Leading hotel groups recently reported weaker than
expected third-quarter U.S. growth in revenue per available room (RevPAR),
stoking some concern that a domestic slowdown could be on the horizon.
Marriott International posted North American RevPAR growth
of just 0.6% for its third quarter ended Sept. 30. By comparison, Marriott saw
RevPAR grow 1.9% worldwide over the same period.
"The surprise and disappointment for us in the third
quarter was purely about U.S. RevPAR performance in September," which was
down 1% for the month, said Marriott president and CEO Arne Sorenson in a call with
analysts. "It had an impact on third-quarter RevPAR [in North America],
and it does affect our expectations for the fourth quarter."
Marriott adjusted its fourth-quarter outlook and now
projects overall RevPAR to grow by 2%, versus a previously forecasted range of
around 2.5% to 3%.
Sorenson attributed the September results to 2017's
hurricanes in Houston and Florida (which drove higher occupancy and created
tough comparisons with the same period last year) and holiday calendar shifts
as well as an overall decline in transient demand.
Sorenson went on to add that Marriott's U.S. performance "was,
by and large, reassuring" for October, while emphasizing that the company
does not expect challenges in 2018's third and fourth quarters to impact early
projections for 2019.
"The sky is not falling, notwithstanding the weak
September," Sorenson said. "When we look at our first quarter, we see
fairly good group bookings on the books, and that tells us that we can expect a
sort of 'steady as she goes' for the overall year in 2018 and as we head into
2019."
Marriott's recent U.S. deceleration, however, is not an
outlier.
For its third quarter, InterContinental Hotels Group (IHG)
posted a U.S. RevPAR decline of 0.5%. That news came as the company reported a
1% gain in global third-quarter RevPAR growth for the period, buoyed in part by
strong performances in Canada, Mexico and the Latin America and Caribbean
regions.
Likewise, Hyatt Hotels saw select-service hotel RevPAR in
the U.S. slip 1.1% in the third quarter, even as total U.S. RevPAR and full-service
U.S. RevPAR were up 1.4% and 2.5%, respectively. Globally, Hyatt posted a
RevPAR jump of 2.8%.
In an investor call in October, Patrick Grismer, Hyatt's
then-CFO, reported that the company "did see better performance out of our
international owned and leased properties from a RevPAR growth perspective than
we did for our U.S.-based owned and leased hotels." Grismer, who has since
left the company to become CFO at Starbucks, added that Hyatt expects "the
U.S. will be a bit softer" in the year ahead.

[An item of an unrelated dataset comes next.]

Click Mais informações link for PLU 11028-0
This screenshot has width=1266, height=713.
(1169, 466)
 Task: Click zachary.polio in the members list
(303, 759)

Hilton also saw its third-quarter domestic RevPAR growth
well outpaced by international markets. The company reported a relatively
modest U.S. rise of 1%, while Hilton's total RevPAR was up 2% globally in the
quarter, bolstered by solid traction in Europe and the Asia-Pacific region.

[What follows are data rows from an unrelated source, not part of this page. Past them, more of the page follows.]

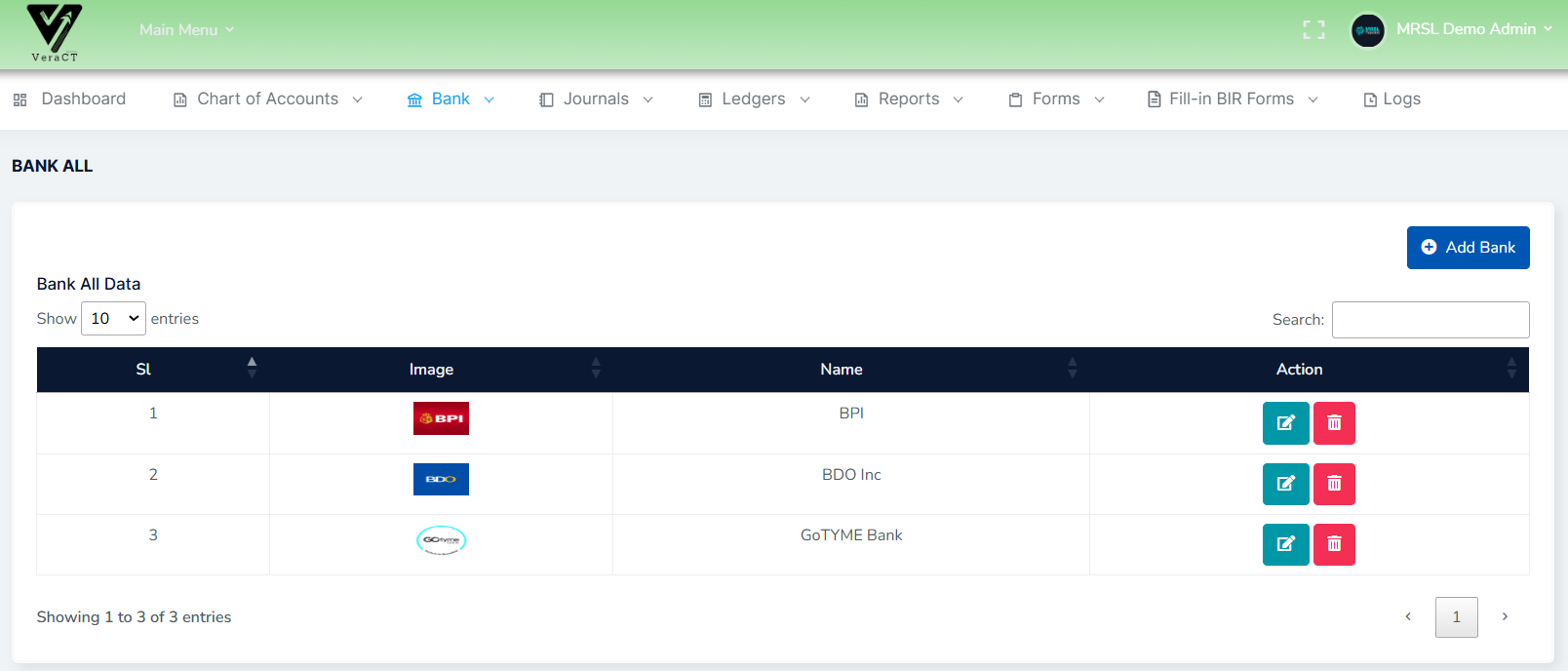Edit the BDO Inc bank entry
This screenshot has height=671, width=1568.
(x=1285, y=484)
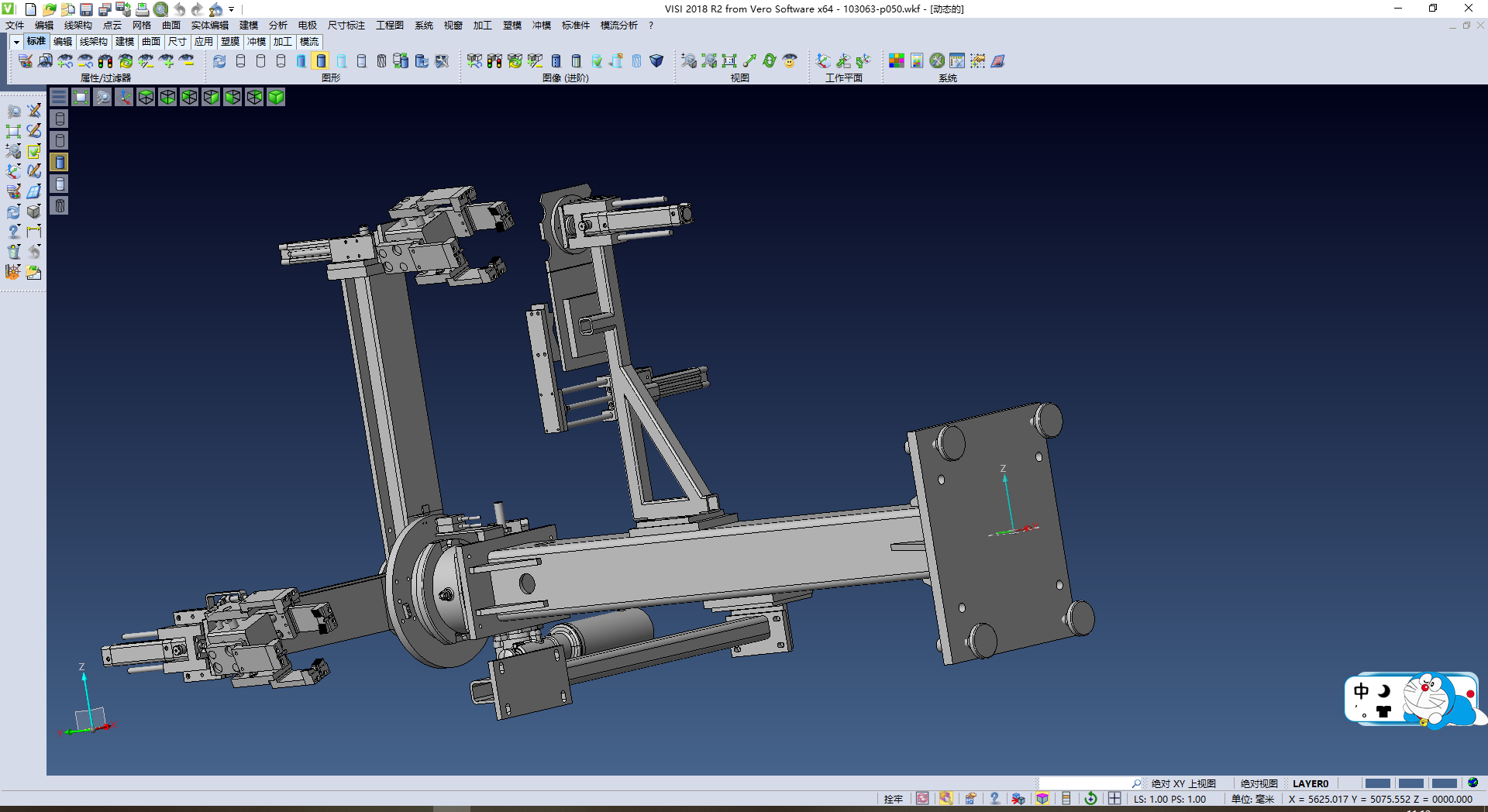The height and width of the screenshot is (812, 1488).
Task: Click the traffic light filter icon
Action: (x=105, y=61)
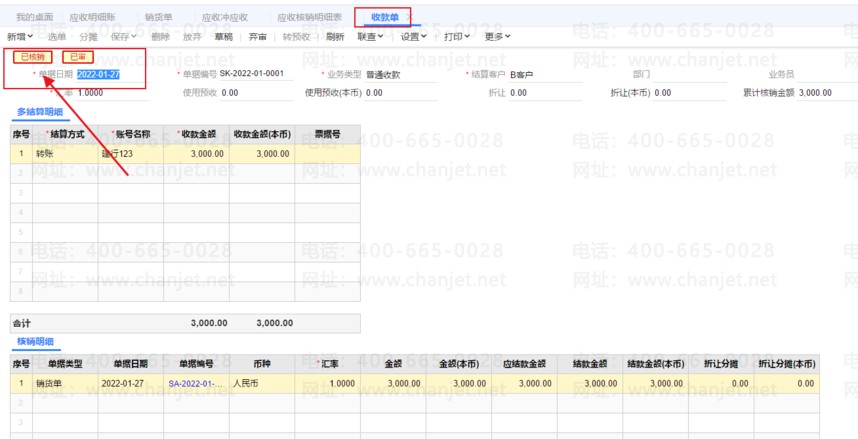Viewport: 858px width, 439px height.
Task: Click the 草稿 toolbar button
Action: point(225,37)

Hilton president and CEO Chris Nassetta said, "While
one market is slowing -- in this case, the U.S. -- all of our international
markets continue to pick up."
Like Sorenson, Nassetta laid some blame on the U.S. market's
hyperactive 2017 hurricane season.
"You're still seeing kind of a continuation of the
tougher comps, where the storms and the other weather-related events,
particularly in the United States, just generated a lot of business last year,"
he said.
But despite the third-quarter headwinds, Nassetta remained
bullish on the coming year, adding that an anticipated end to rampant supply
growth in the U.S. could help bolster business.
"Looking ahead to 2019, positive macro indicators
suggest continued strength in lodging demand," he said. "This,
together with decelerating supply growth in the U.S., should lead to
fundamentals remaining positive."
However, according to Kevin Kopelman, a director and
research analyst covering hotels and online travel at Cowen, a supply drop-off
could be "a double-edged sword" for the U.S. hotel industry.
"Slowing supply due to construction issues also means
that their new hotels are opening up more slowly than expected," Kopelman
said. "And opening up hotels is a key driver of business."
Meanwhile, despite some investor apprehension, Kopelman
added that he's not overly alarmed about the hotel sector's third-quarter
challenges.
"I don't think we should read too much into what
ultimately amounts to mostly a comps-driven issue in September," he said. "That
being said, it's important to point out that those comps were worse than
expected, and they're going to continue in November and December. And given
stock market volatility and the macroeconomic backdrop, I don't want to totally
downplay concerns.
"You have a situation where investors are worried, not
necessarily because they see weakness today, but because they're concerned that
there could be weakness going forward, so they're looking for signs. It's
something we need to watch carefully."